Goal: Return the stretch of items from the line containing "At what coordinates" through the line containing "Task: Click the pulp-cli terminal prompt icon", both ends included, word for word.

Provided material:
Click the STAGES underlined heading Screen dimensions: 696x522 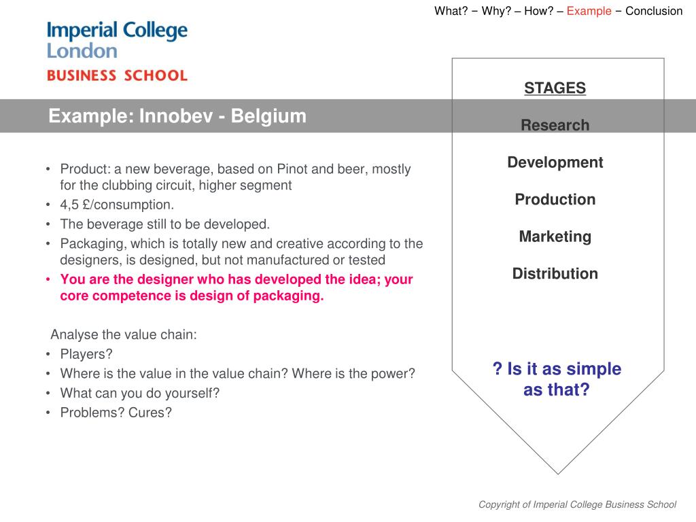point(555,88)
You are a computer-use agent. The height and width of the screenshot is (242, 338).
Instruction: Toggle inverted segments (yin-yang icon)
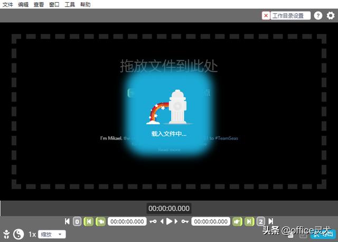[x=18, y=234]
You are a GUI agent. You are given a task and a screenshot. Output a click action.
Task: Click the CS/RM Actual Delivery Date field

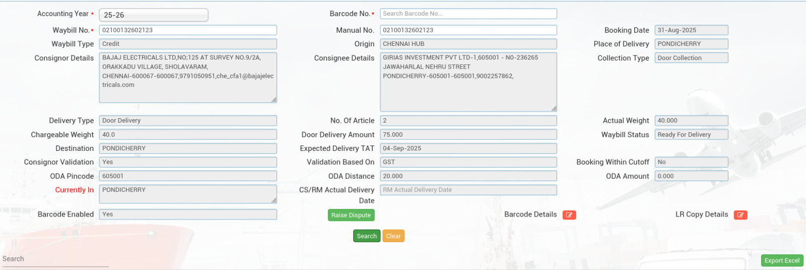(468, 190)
* * *
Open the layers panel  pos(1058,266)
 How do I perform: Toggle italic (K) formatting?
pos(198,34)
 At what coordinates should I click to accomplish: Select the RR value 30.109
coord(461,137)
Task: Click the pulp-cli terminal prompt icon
==
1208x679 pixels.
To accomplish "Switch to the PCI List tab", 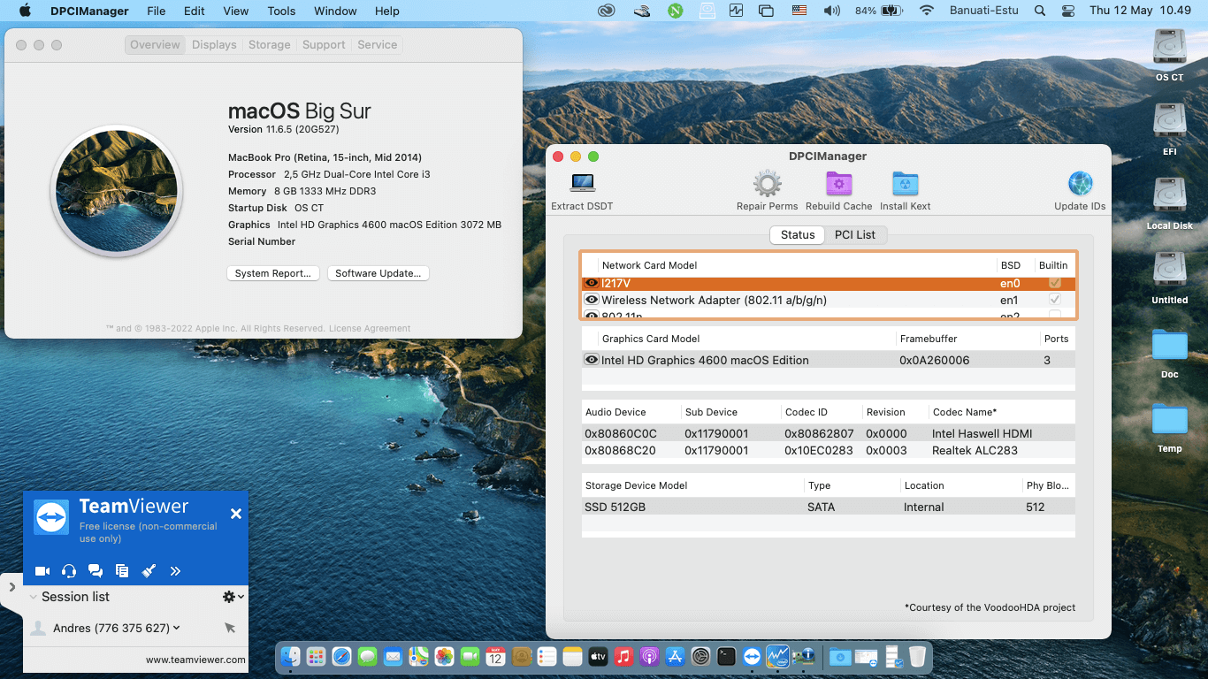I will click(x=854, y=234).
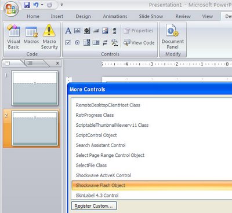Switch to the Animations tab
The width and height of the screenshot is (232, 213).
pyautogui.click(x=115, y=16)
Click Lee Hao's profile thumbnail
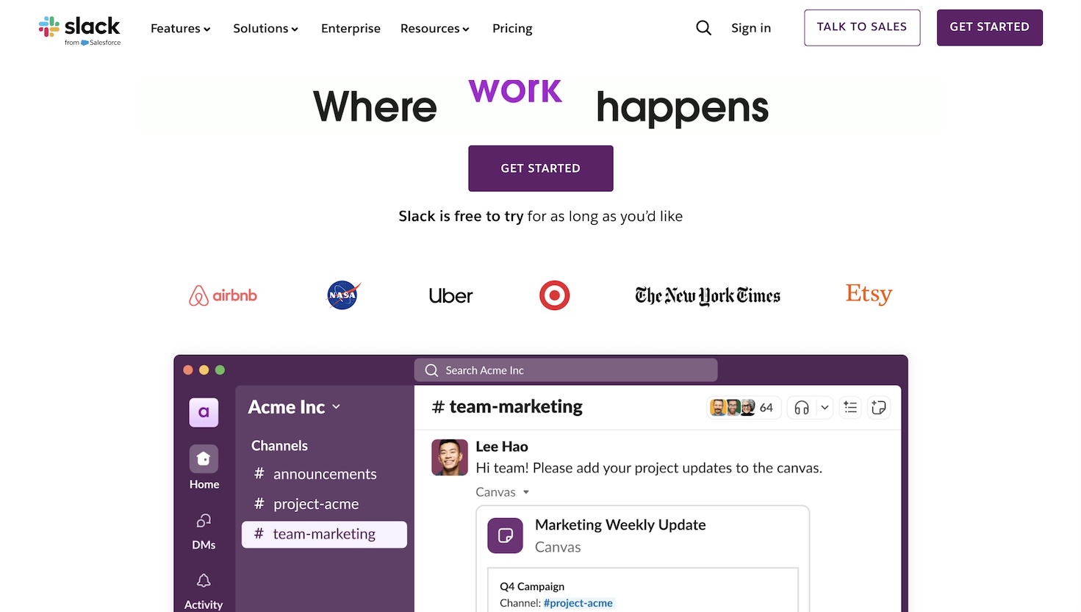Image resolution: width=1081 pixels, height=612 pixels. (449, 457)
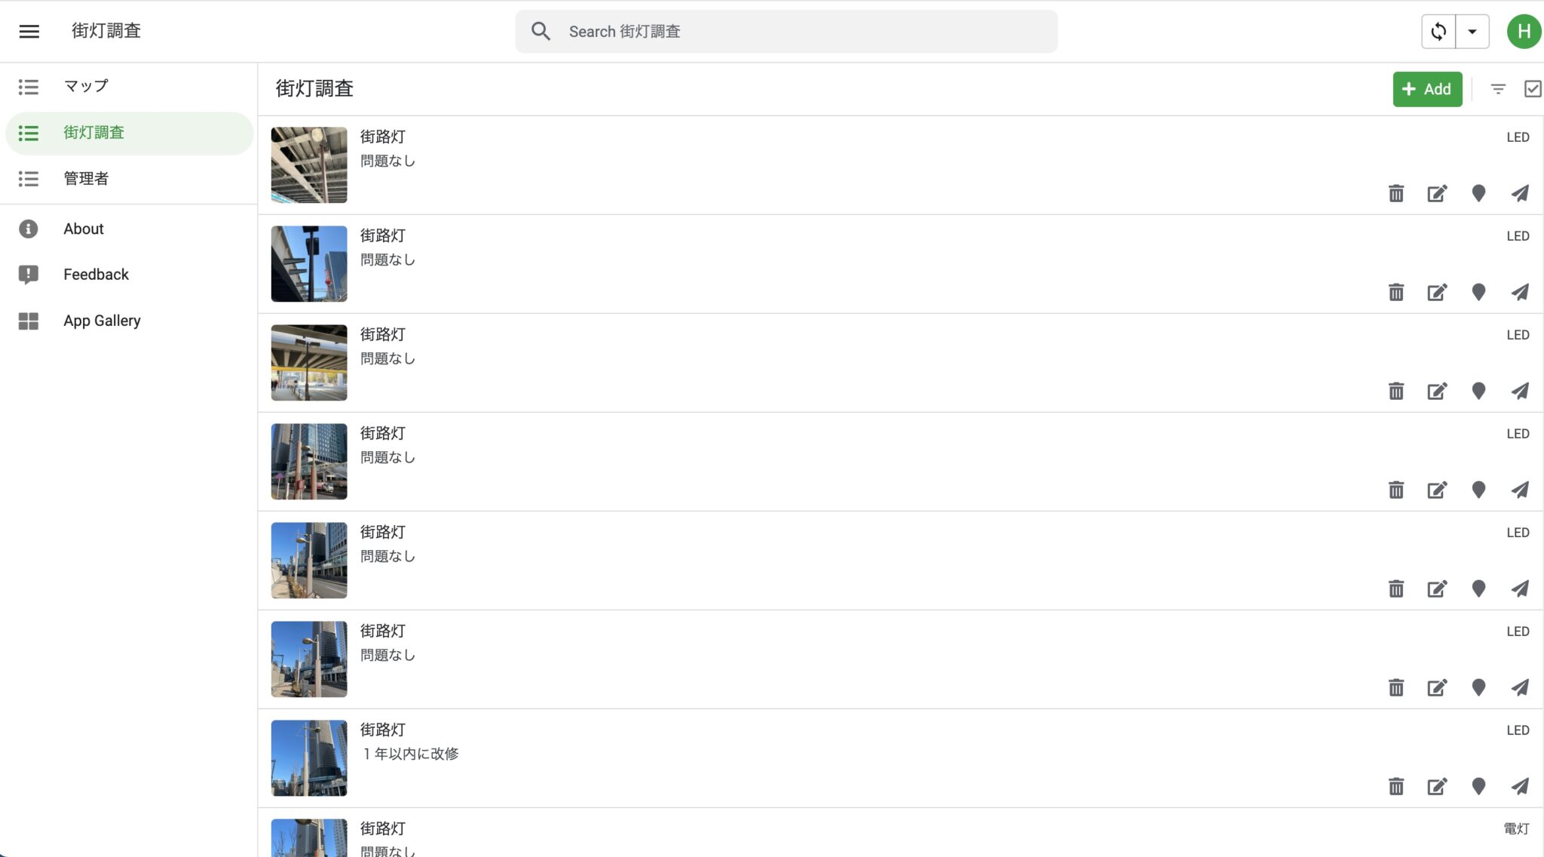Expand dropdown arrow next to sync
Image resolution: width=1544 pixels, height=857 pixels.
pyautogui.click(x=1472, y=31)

Task response:
 At what coordinates should I click to accomplish: Select the RR value 30.109
coord(461,137)
Task: Click the pulp-cli terminal prompt icon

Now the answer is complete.